___ Provided information ___

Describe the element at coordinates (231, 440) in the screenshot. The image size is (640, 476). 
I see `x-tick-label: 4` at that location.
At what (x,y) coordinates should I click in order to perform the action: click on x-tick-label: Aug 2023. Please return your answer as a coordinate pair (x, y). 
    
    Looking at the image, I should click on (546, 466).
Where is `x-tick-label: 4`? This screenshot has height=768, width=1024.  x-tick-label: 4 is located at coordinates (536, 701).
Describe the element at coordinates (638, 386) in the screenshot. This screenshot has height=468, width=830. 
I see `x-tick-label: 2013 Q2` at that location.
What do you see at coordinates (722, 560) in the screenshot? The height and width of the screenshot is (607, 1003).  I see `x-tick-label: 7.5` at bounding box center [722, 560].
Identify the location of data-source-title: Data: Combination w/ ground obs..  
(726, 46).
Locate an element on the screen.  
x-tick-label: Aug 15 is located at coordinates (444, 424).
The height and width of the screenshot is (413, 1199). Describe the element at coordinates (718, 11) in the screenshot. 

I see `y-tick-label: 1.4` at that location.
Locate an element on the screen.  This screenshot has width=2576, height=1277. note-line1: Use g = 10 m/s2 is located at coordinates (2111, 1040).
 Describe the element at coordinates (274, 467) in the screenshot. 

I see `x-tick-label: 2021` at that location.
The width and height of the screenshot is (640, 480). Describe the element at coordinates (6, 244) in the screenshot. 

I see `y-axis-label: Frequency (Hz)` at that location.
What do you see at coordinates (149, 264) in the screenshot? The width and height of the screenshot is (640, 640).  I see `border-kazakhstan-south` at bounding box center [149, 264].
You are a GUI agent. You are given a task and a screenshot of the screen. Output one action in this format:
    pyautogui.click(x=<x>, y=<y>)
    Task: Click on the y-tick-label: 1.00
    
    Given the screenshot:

___

* **What to work on**:
Update the entries above by changing every "Describe the element" to "Name the element" and leaving all other text as it is.

* **Response to this exercise**:
Name the element at coordinates (231, 440) in the screenshot. The image size is (640, 476). 
I see `x-tick-label: 4` at that location.
At what (x,y) coordinates should I click in order to perform the action: click on x-tick-label: Aug 2023. Please return your answer as a coordinate pair (x, y). 
    
    Looking at the image, I should click on (546, 466).
Where is `x-tick-label: 4`? This screenshot has height=768, width=1024.  x-tick-label: 4 is located at coordinates (536, 701).
Name the element at coordinates (638, 386) in the screenshot. This screenshot has height=468, width=830. 
I see `x-tick-label: 2013 Q2` at that location.
What do you see at coordinates (722, 560) in the screenshot? The height and width of the screenshot is (607, 1003).  I see `x-tick-label: 7.5` at bounding box center [722, 560].
Identify the location of data-source-title: Data: Combination w/ ground obs..  
(726, 46).
Locate an element on the screen.  
x-tick-label: Aug 15 is located at coordinates (444, 424).
The height and width of the screenshot is (413, 1199). Name the element at coordinates (718, 11) in the screenshot. 

I see `y-tick-label: 1.4` at that location.
Locate an element on the screen.  This screenshot has width=2576, height=1277. note-line1: Use g = 10 m/s2 is located at coordinates (2111, 1040).
 Name the element at coordinates (274, 467) in the screenshot. 

I see `x-tick-label: 2021` at that location.
The width and height of the screenshot is (640, 480). Name the element at coordinates (6, 244) in the screenshot. 

I see `y-axis-label: Frequency (Hz)` at that location.
What do you see at coordinates (149, 264) in the screenshot? The width and height of the screenshot is (640, 640).  I see `border-kazakhstan-south` at bounding box center [149, 264].
You are a GUI agent. You are given a task and a screenshot of the screen. Output one action in this format:
    pyautogui.click(x=<x>, y=<y>)
    Task: Click on the y-tick-label: 1.00
    
    Given the screenshot:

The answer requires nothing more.